Grass Seed in June: The Making of an Architectural Historian

Grass Seed in June: The Making of an Architectural Historian, John Martin Robinson, Michael Russell Publishing, £16,95)

Country Life plays a key supporting role in this trenchant, sometimes startling and brilliantly entertaining memoir. As a schoolboy at the fierce Fort Augustus a once illustrious Benedictine establishment in Invernessshire that had become ‘dreary, laddish and second rate’John Martin Robinson found solace in the Latin liturgy and the library, where Country Life was his ‘secret drug’.

He surely speaks for many when he writes: ‘I drooled over the articles on country houses, and developed my visual tastes and architectural knowledge at one remove, through the distant tutorship (so to speak) of Christopher Hussey, the architectural editor, and a genius’.

The author is disarmingly candid about his shortcomings: ‘I have always been subject to terrific fits of temper’. One of his father’s fellow Lancastrian farmers observed: ‘The trooble with that theer lad is he doan’t shape’. He endorses this view: ‘I have never shaped. I don’t drive, I hate all games, I don’t type, I don’t take photographs. I can hardly dial a telephone’. Yet he rejoices in the rarity of being ‘a ginger, circumcised, intelligent, lower-upper-class Brit’, and belonging to the last generation (born 1948) ‘to be able to marshal a shield of quartered arms, compose a Latin epitaph, read old books for pleasure, value formal manners, or tell the difference between Dec. and Perp.’.

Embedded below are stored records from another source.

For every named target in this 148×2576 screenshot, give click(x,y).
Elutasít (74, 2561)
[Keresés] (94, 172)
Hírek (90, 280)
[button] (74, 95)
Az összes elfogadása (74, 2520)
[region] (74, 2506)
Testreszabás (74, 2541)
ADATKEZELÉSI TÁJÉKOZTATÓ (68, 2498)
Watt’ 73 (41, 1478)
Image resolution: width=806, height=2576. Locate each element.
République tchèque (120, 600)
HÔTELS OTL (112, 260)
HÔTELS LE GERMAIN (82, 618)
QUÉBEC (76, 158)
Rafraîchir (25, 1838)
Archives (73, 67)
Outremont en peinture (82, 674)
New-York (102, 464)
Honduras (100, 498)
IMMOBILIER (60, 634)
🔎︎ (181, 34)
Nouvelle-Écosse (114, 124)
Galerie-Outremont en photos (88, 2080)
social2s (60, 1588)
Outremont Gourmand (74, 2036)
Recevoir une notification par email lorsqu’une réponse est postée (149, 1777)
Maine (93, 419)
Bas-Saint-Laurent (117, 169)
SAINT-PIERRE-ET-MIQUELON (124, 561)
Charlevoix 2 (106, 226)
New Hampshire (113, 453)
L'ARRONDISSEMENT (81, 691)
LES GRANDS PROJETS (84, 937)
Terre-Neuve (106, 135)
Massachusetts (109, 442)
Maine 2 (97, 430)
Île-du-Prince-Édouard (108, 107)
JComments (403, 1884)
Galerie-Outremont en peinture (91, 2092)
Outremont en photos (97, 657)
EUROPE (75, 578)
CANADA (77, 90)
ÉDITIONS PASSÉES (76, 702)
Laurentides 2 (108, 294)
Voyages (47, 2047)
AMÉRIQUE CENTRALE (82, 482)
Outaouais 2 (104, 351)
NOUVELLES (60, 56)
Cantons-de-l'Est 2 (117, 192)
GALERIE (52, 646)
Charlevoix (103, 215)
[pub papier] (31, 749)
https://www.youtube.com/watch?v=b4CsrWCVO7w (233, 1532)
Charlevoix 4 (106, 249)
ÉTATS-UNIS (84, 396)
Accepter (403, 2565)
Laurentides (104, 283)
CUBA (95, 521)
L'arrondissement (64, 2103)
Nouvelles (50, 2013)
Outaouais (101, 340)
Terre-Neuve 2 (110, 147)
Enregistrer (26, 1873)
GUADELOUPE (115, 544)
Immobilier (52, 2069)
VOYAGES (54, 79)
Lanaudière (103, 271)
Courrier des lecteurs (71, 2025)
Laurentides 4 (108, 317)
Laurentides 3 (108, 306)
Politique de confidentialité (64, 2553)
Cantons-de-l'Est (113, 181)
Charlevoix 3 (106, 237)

From Fort Augustus (where ‘most of the boys were Scottish thugs or colonial expatriates, and some of the masters seemed to be certifiably mad’), we follow his idiosyncratic progress to St Andrews University, on a glorious mini-Grand Tour, and then to the ‘architectural nirvana’ of Oxford. Ultimately, he begins writing for Country Life and lands a job with the lamented GLC Historic Buildings Division. As he says: ‘Buildings and architecture have been my passion since the dawn of memory’.

It is an inspiring story, beautifully written and chockful of wonderful throwaway asides such as ‘I think you should be able to have a deer park on the National Health, as an antidote to depression all those large brown eyes, skipping hooves and little frisky tails’.